“La regina degli scacchi”: una miniserie Netflix che conquista

Anya Taylor-Joy è una delle chiavi del successo del progetto, articolato in sette episodi

Una serie diretta da Scott Frank. Con Anya Taylor-Joy, Bill Camp, Marielle Heller, Harry Melling, Thomas Brodie-Sangster. Drammatico. Stati Uniti. 2020

 

È doveroso fare una premessa, prima di mettere nero su bianco la mia modesta opinione su “La regina degli scacchi”, la miniserie del momento targata Netflix. Personalmente ho sempre detestato gli scacchi e la dama, che fin da bambino hanno messo in evidenza la mia mancanza di intelligenza strategica e pazienza.

Ho cercato di far presente la mia inadeguatezza alla direttora Turillazzi, quando mi ha assegnato la recensione. La risposta è stata lapidaria: “Nessuna problema, se dovesse servire rivedrai i sette episodi a ripetizione.

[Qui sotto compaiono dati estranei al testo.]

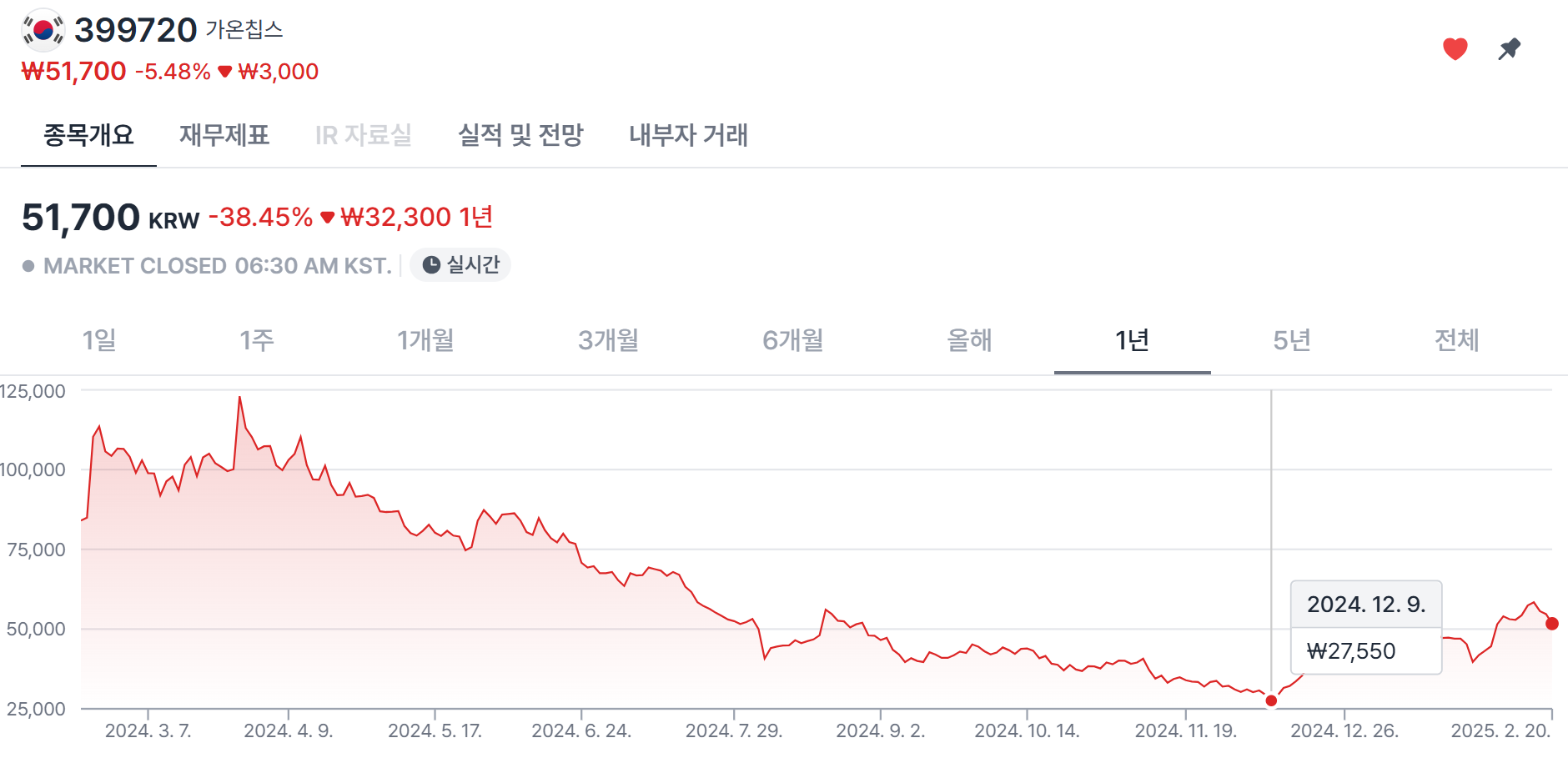Screen dimensions: 1568x763
Task: Select the 1년 chart range
Action: pyautogui.click(x=1132, y=340)
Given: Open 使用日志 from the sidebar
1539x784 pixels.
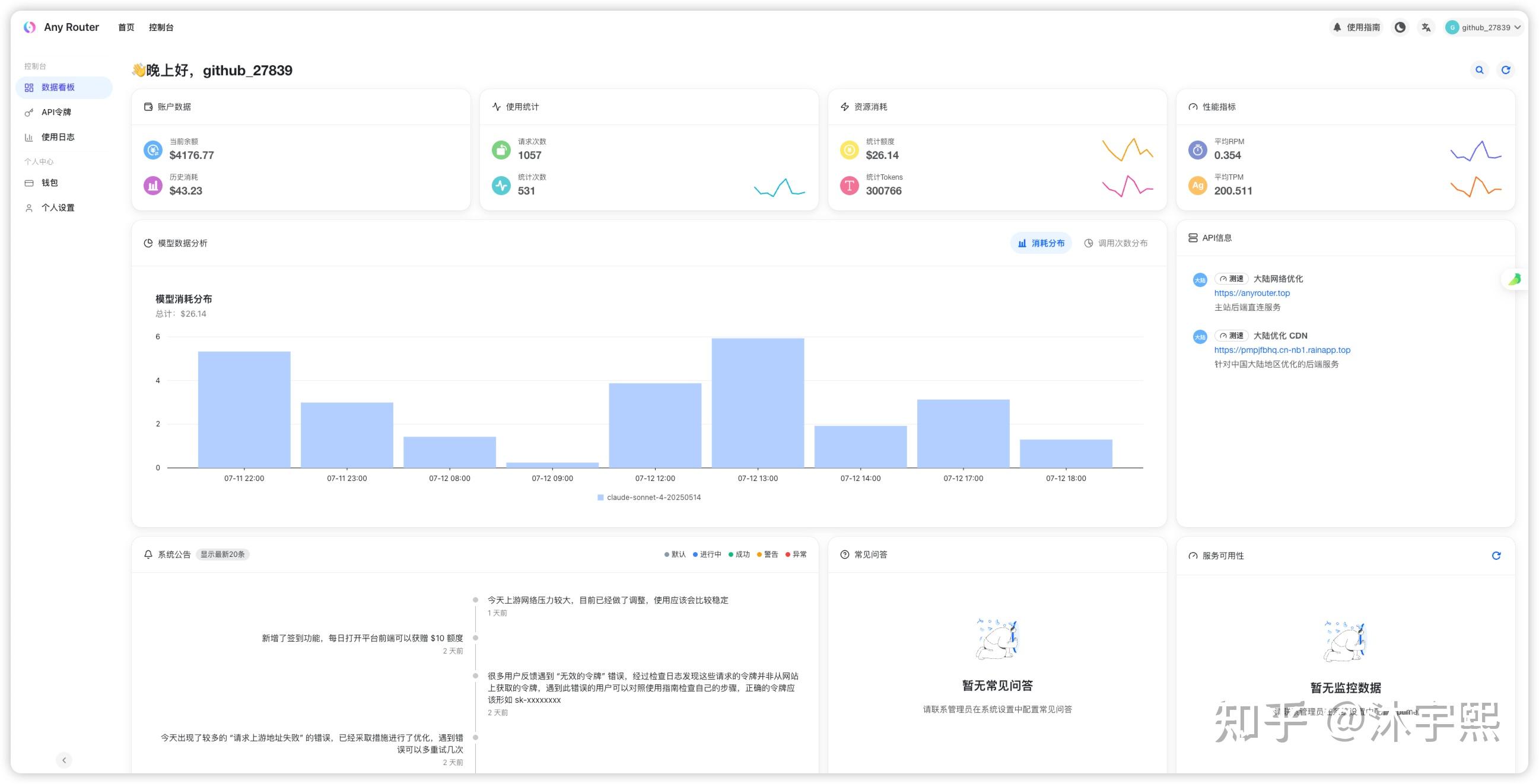Looking at the screenshot, I should (58, 137).
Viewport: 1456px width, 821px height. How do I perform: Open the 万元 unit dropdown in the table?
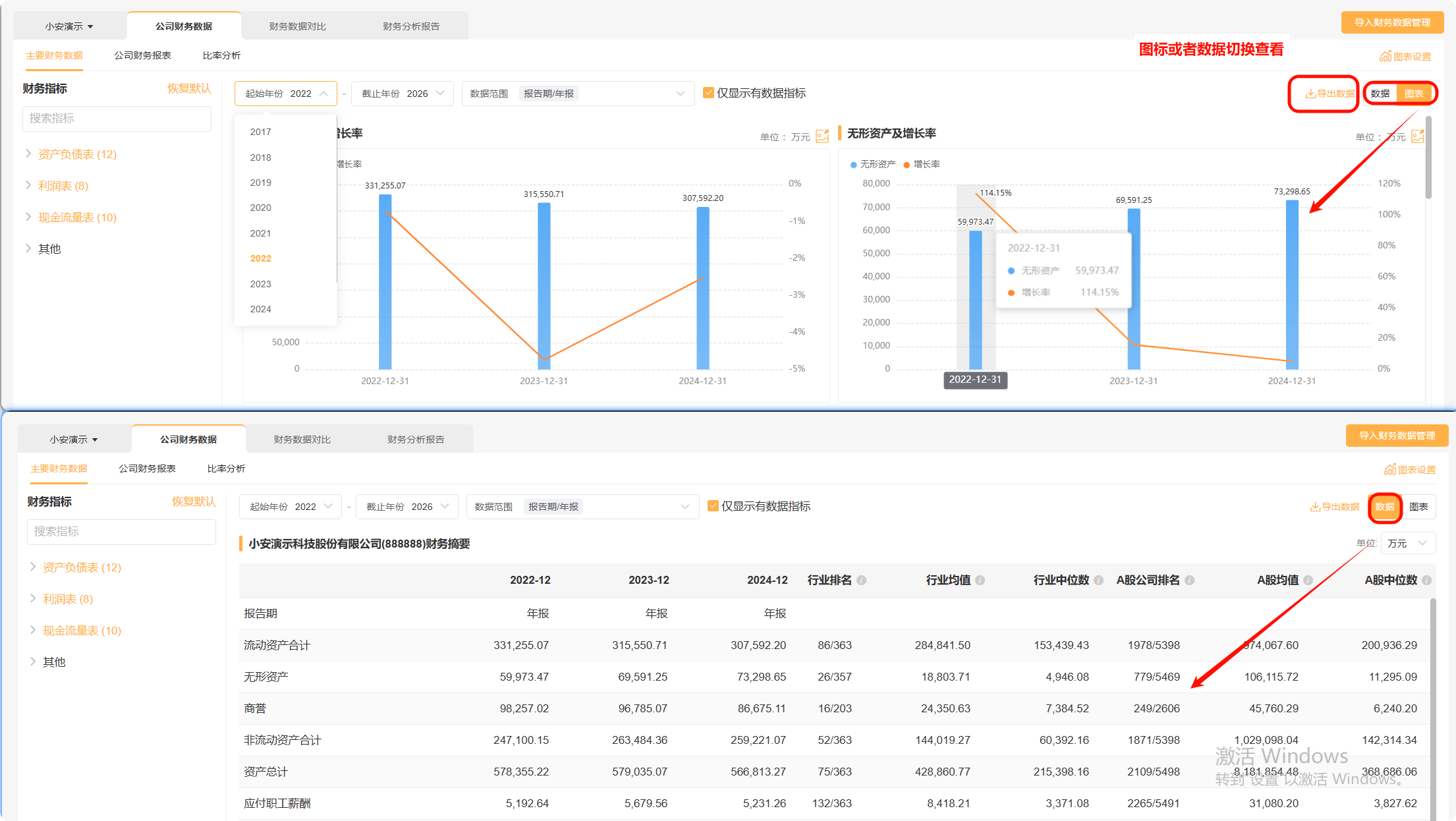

Voglio il pezzo entro venerdì”. Con questo stato d’animo mi sono approcciato alla visione, pronto a fare le pulci al progetto di Scott Frank.

Ebbene, caro spettatore, dopo aver visto le puntate – fortunatamente una volta soltanto! – posso dirti che: l’antipatia per gli scacchi è rimasta; ho dovuto bere due thermos di caffè per completare il compito rapidamente; se avessi la possibilità di avere Anya Taylor-Joy come maestra probabilmente supererei i miei pregiudizi.

La Taylor-Joy è indubbiamente la chiave del successo di questo affascinante progetto, a tratti anche commovente, nonostante sia caratterizzato da lunghi silenzi e pause, e scandito da un ritmo lento e spesso monocorde. L’attrice dimostra di possedere talento, una forte presenza scenica e l’innata capacità di calarsi in modo simbiotico nel personaggio di Elizabeth Harmon, una ragazza degli anni ‘60 desiderosa di primeggiare in un campo maschile, battendo gli avversari e i luoghi comuni.

Beth è una enfant prodige degli scacchi, una sorta di Mozart in gonnella. Beth è anche una bambina e poi una ragazza psicologicamente fragile, traumatizzata dalla morte della madre e poi della matrigna. A questo dolore risponderà diventando dipendente dagli psicofarmaci e dall’alcool.

“La regina degli scacchi” ha una struttura narrativa e un respiro di stampo teatrale più che televisivo. Sulla carta questo avrebbe potuto far scappare lo spettatore medio; invece si viene trascinati dentro una storia drammatica, amara, desolante sul piano personale quanto trionfale a livello professionale.

La serie si muove nella direzione opposta rispetto ai prodotti di maggior successo degli ultimi anni targati Netflix. Qui non ci sono sparatorie né inseguimenti né supereroi né scene di sesso esplicite, elementi che il più delle volte servono a coprire la debolezza della sceneggiatura.

La storia si articola su due filoni ben precisi: la sfera personale e quella sportiva di Beth. Questi si alternano e si mescolano nel corso degli episodi senza però mai pestarsi i piedi, producendo un convincente equilibrio drammaturgico e consentendo al pubblico di seguire con facilità la vicenda.

Il gioco degli scacchi è il cuore pulsante della serie, che mostra non tanto i successi ma le ossessioni e i sacrifici di questi atleti rigorosissimi. Evito di esprimermi sulle dinamiche del gioco e sulla gestualità dei giocatori perché facendolo correrei il rischio di scrivere cavolate.

Ma anche da “profani” è impossibile non apprezzare l’attenzione nella ricostruzione degli ambienti, e la ricercatezza dei costumi e degli accessori che contribuiscono a far compiere un ulteriore salto qualitativo alla serie.

Il limite della sceneggiatura, secondo me, è nel poco spazio concesso a Mr. Shaibel, interpretato dal bravissimo Bill Camp (il personaggio è presente in soli tre episodi). Mr Shaibel intuisce il dono di Beth e le fa da maestro, diventando per lei il padre che non ha avuto da bambina. Poche parole, ma sguardi dal grande significato per Camp, che speriamo di vedere ancora nella seconda stagione.

Il settimo episodio chiude il cerchio ed è probabilmente il migliore di tutti. Beth sfida il campione sovietico Vasily Borgov interpretato dall’attore polacco Marcin Dorocinski. La partita assume un significato catartico e permette anche di spiegare perché questo per i russi sia molto più di uno sport (a questo proposito guardate con attenzione l’ultima scena).

“La regina degli scacchi”, insomma, ti sfida a vederla e a giocare una partita con lei. Ed è veramente difficile dirle di no.